While it’s the one of the most important things of the 21st century, the internet is largely (and wrongly) considered a young person’s tool. It can be very difficult to encourage the older generations to learn basic computer skills and even harder to teach them to become IT technicians through IT courses. This mindset has resulted in many brands and developers largely ignoring older potential customers because they believe they lack digital literacy.
While mobility can be an issue in the real world, it’s almost non-existent on the web once you’ve learnt the internet basics. After you take a few computer classes and learn how to use a mouse and keyboard, you’ll find that staying in contact with family members has never been so easy. You can even order your groceries online and have them all delivered to your home with just a few clicks of the mouse. Let’s not forget that there are also apps to keep your brain active.

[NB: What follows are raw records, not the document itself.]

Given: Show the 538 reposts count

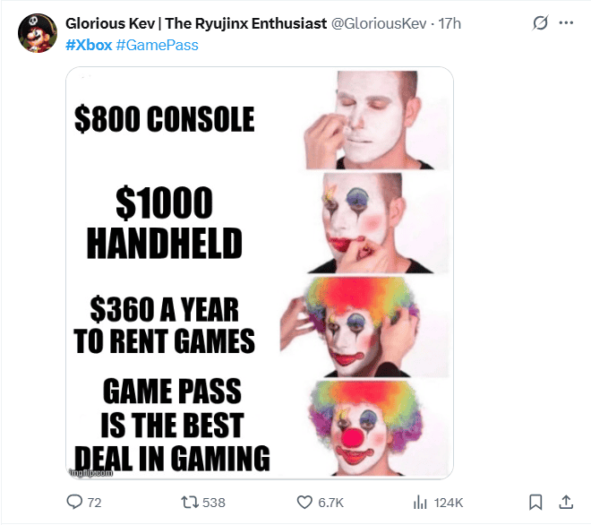Looking at the screenshot, I should 214,503.
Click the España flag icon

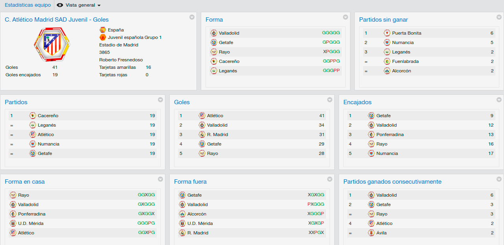pyautogui.click(x=103, y=30)
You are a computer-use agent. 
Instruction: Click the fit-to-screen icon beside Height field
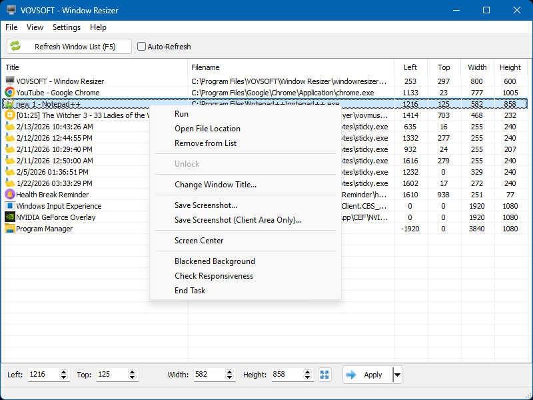coord(324,375)
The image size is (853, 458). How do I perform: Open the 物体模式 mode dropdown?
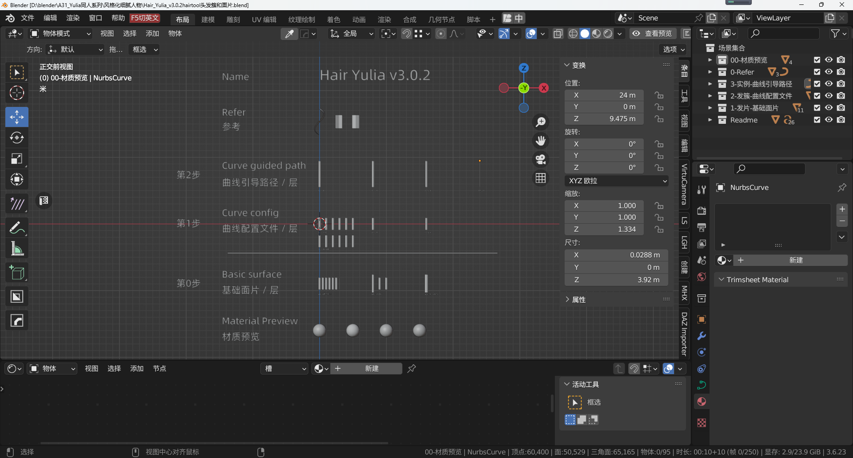pyautogui.click(x=60, y=34)
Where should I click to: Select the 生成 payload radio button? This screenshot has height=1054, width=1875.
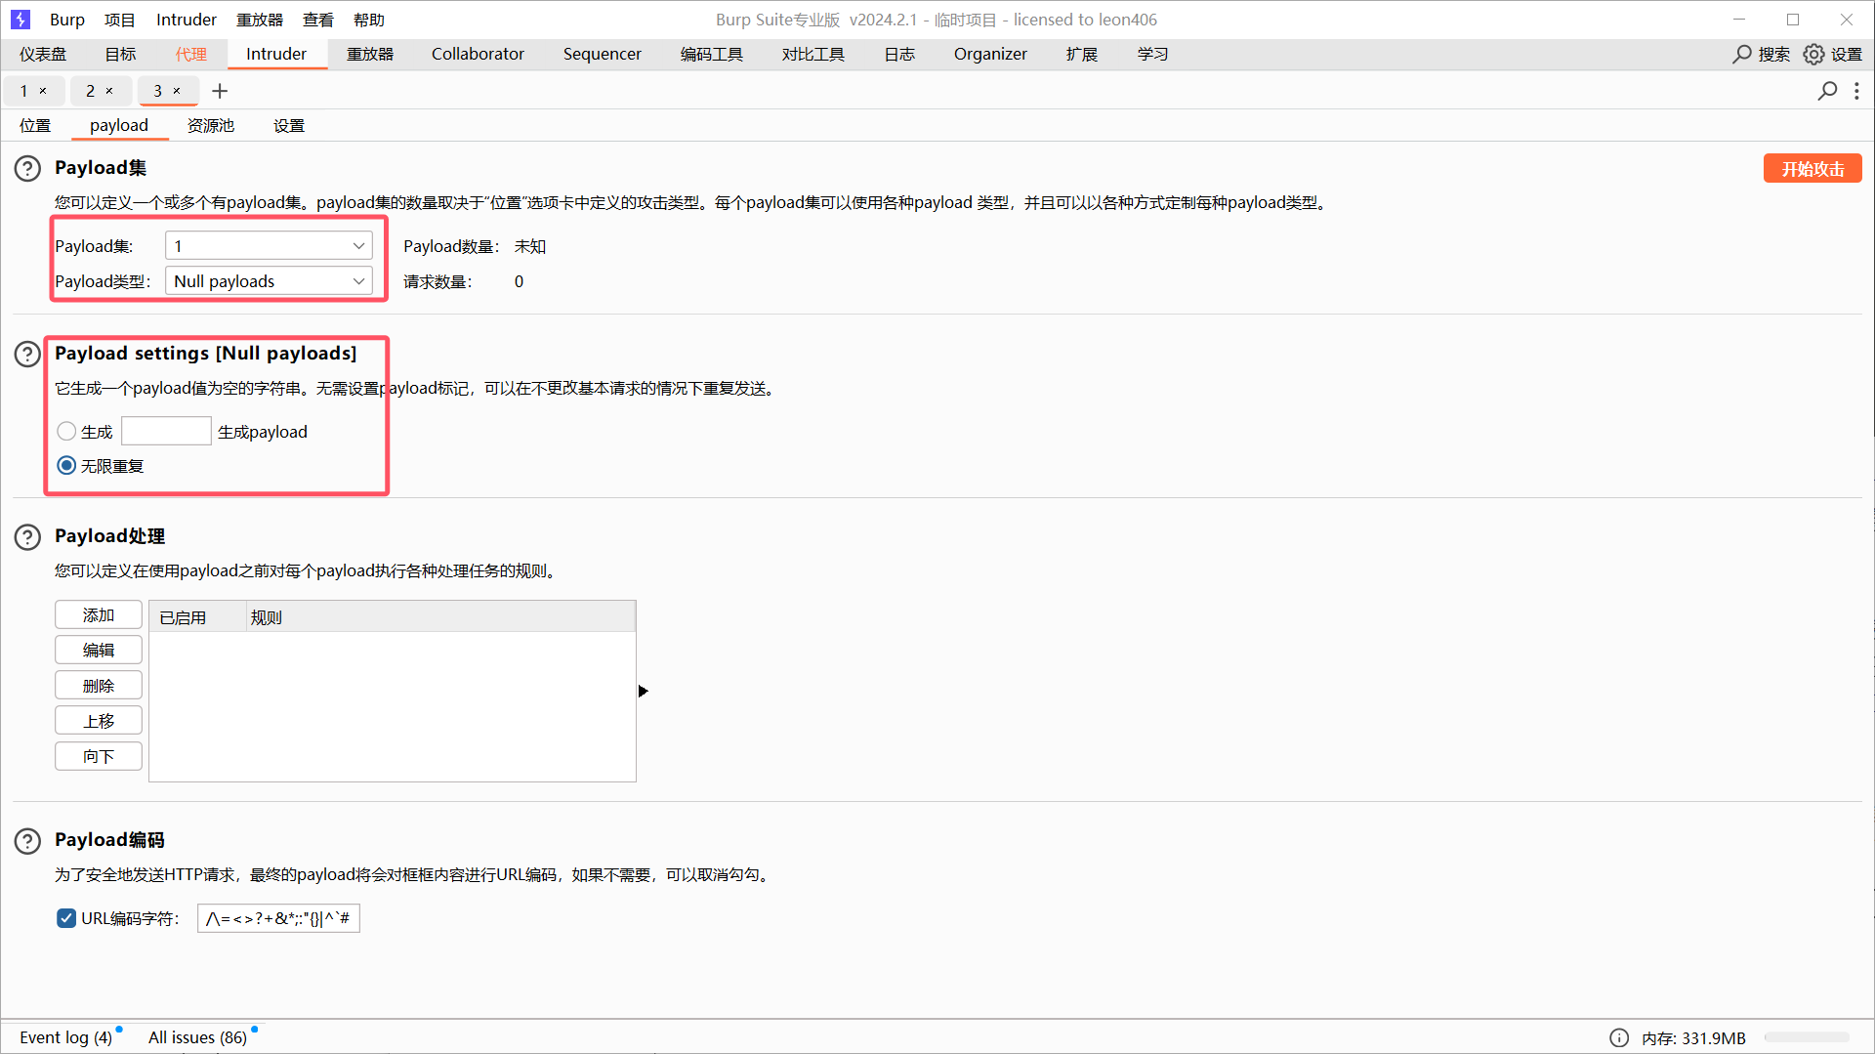tap(66, 431)
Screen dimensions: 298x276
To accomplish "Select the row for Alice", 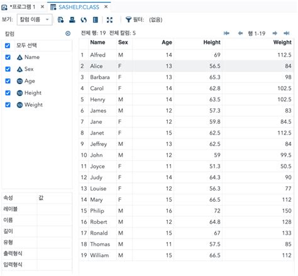I will [x=186, y=66].
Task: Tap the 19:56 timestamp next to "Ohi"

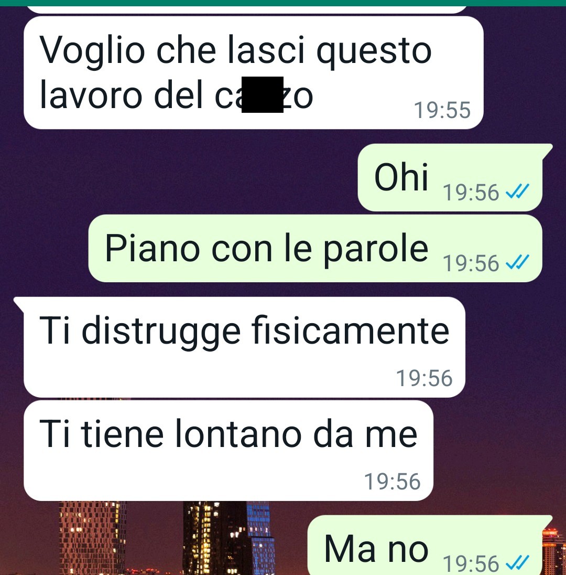Action: coord(471,193)
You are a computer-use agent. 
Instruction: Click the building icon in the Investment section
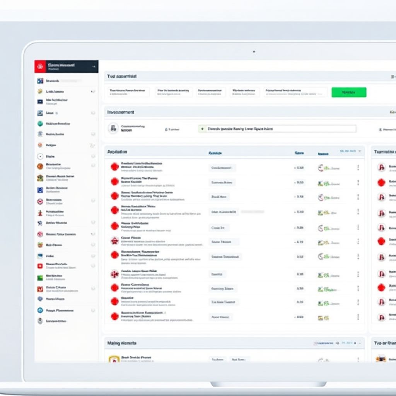[x=113, y=128]
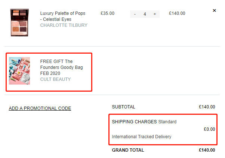The width and height of the screenshot is (225, 158).
Task: Select the £0.00 shipping charge amount
Action: [x=209, y=129]
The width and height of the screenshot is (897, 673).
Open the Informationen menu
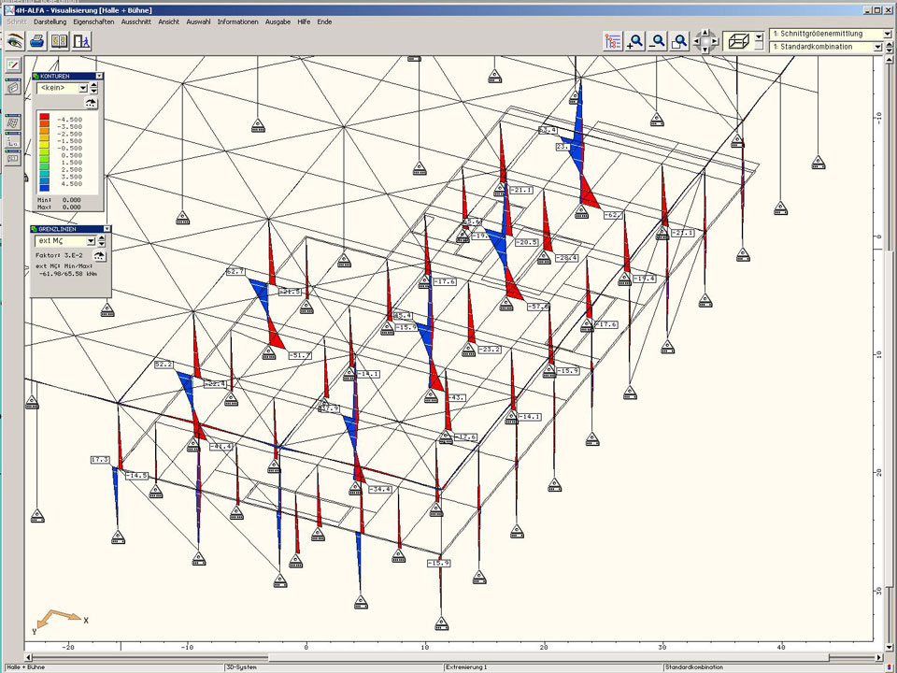point(237,21)
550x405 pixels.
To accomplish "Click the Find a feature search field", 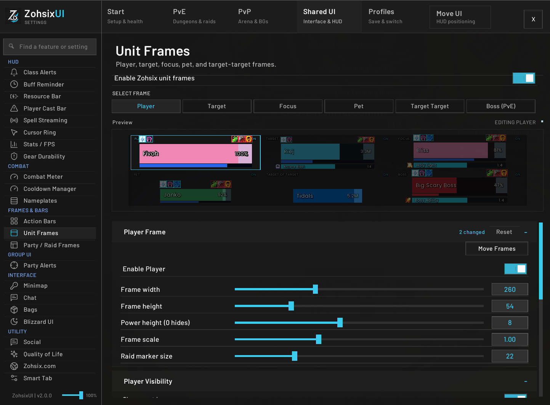I will 50,47.
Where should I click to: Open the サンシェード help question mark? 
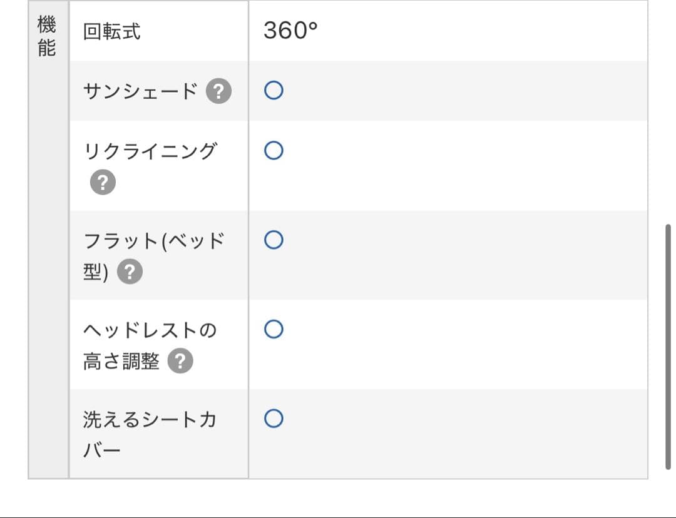pyautogui.click(x=218, y=92)
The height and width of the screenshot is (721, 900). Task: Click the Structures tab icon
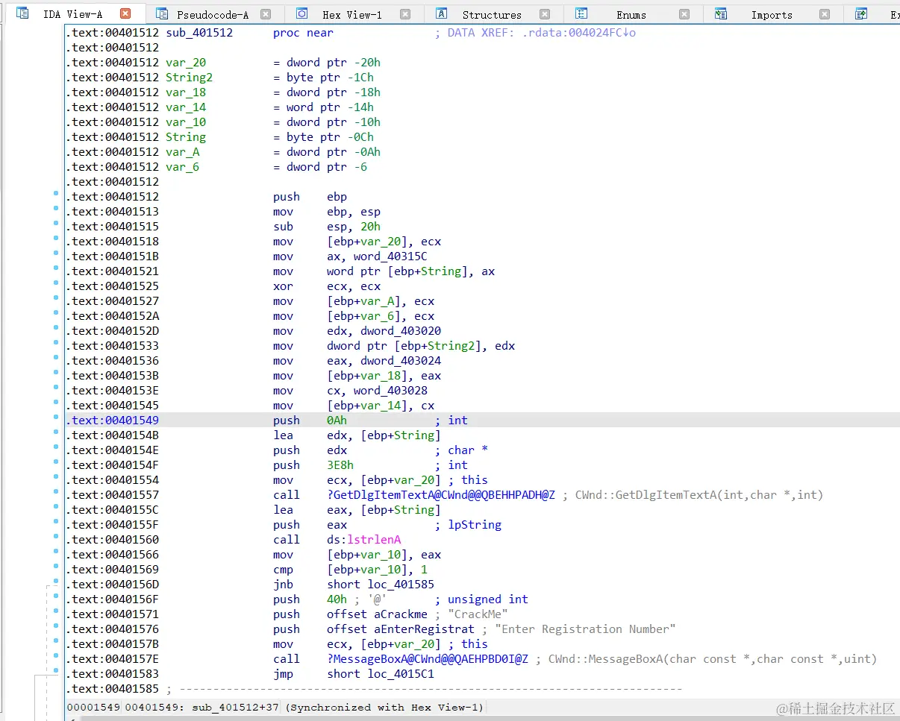(442, 13)
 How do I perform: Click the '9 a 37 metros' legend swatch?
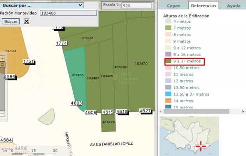168,61
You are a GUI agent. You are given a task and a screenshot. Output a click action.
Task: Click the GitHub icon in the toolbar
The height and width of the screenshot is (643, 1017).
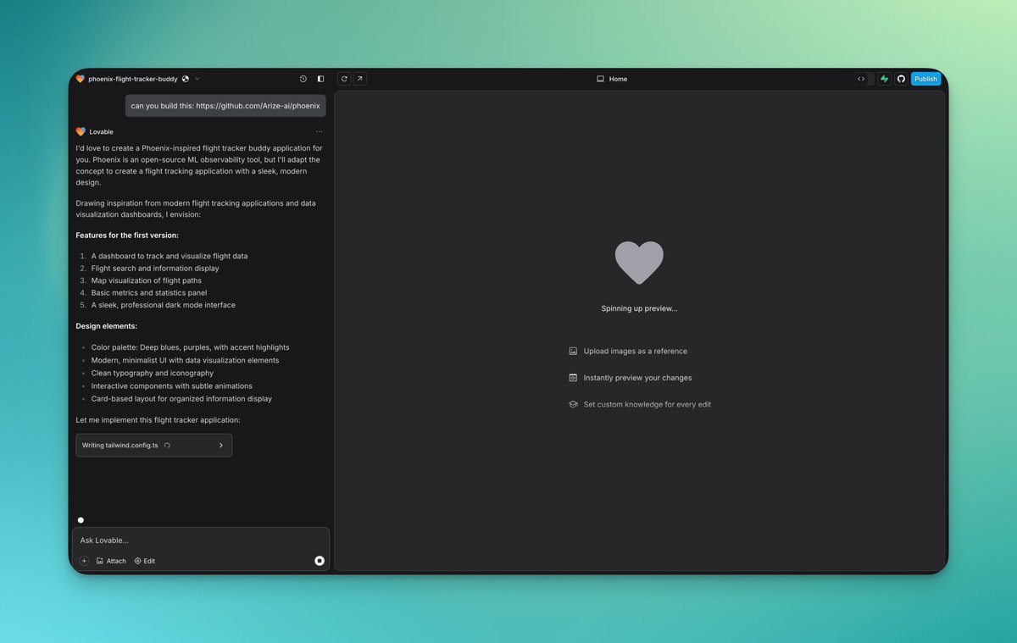click(x=901, y=79)
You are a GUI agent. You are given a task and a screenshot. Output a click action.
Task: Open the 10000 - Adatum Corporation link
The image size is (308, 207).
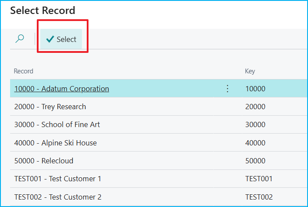click(x=62, y=89)
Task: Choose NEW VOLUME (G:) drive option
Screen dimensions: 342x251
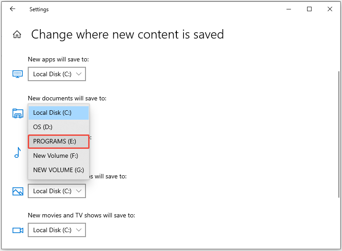Action: [59, 170]
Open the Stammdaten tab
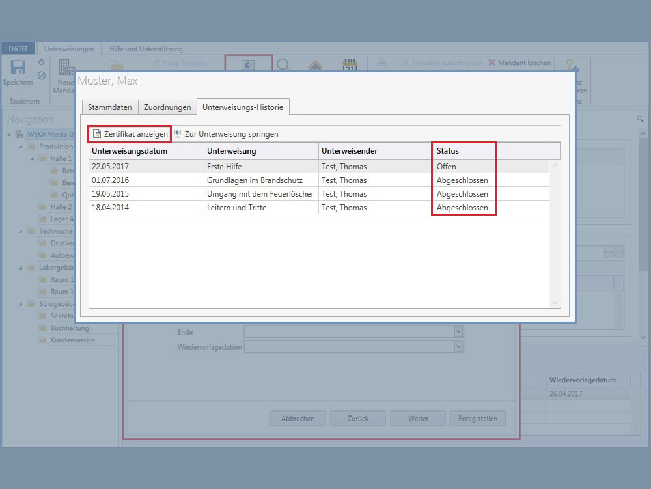This screenshot has width=651, height=489. pos(109,107)
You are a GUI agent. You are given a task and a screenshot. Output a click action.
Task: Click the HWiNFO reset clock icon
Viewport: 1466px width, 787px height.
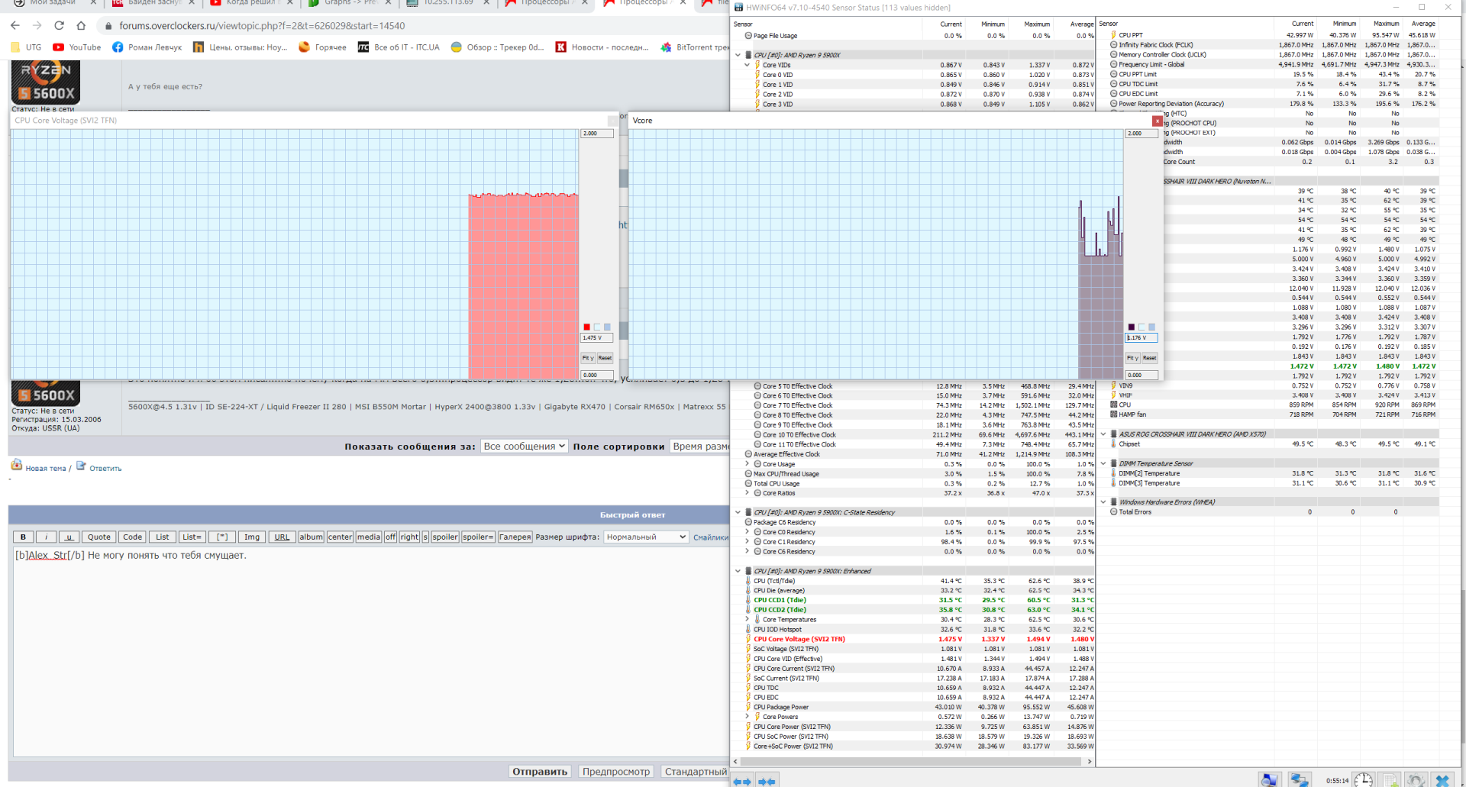click(1363, 779)
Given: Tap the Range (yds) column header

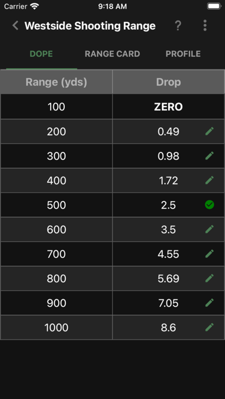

Some members of the older generation remain reluctant to take IT tutorials and learn more about computers in general because they can’t really see the benefits immediately. Superprof has some advice for those who’d like to learn some computer basics in a fun and enjoyable way!
This is probably the best method for teaching older generations about computing in a fun and enjoyable way. There’s nothing better than meeting an IT expert face-to-face (whether they’re an IT master’s student, IT technician, or developer) in order to learn more about their subject.
If you feel like you’re constantly repeating yourself when telling your grandparents how to use their computer, it’s probably because you’re not an experienced teacher or you gloss over steps that are obvious to you but not them. Private IT tutors have the necessary basic skills of teaching to ensure everything goes in.
It’s also much easier to learn something when you know what your learning objectives are. A good number of the older generation often hear things like:
“You won’t get it”, “you’re too old to learn about computers”, or “IT isn’t really for your generation”.
You’re never too old to learn. If you get stuck, you can always get a private tutor. (Source: pixabay.com)
This couldn’t be further from the truth. The older generations are just as capable as the younger ones when it comes to learning about IT and saying things like this only serves to discourage them.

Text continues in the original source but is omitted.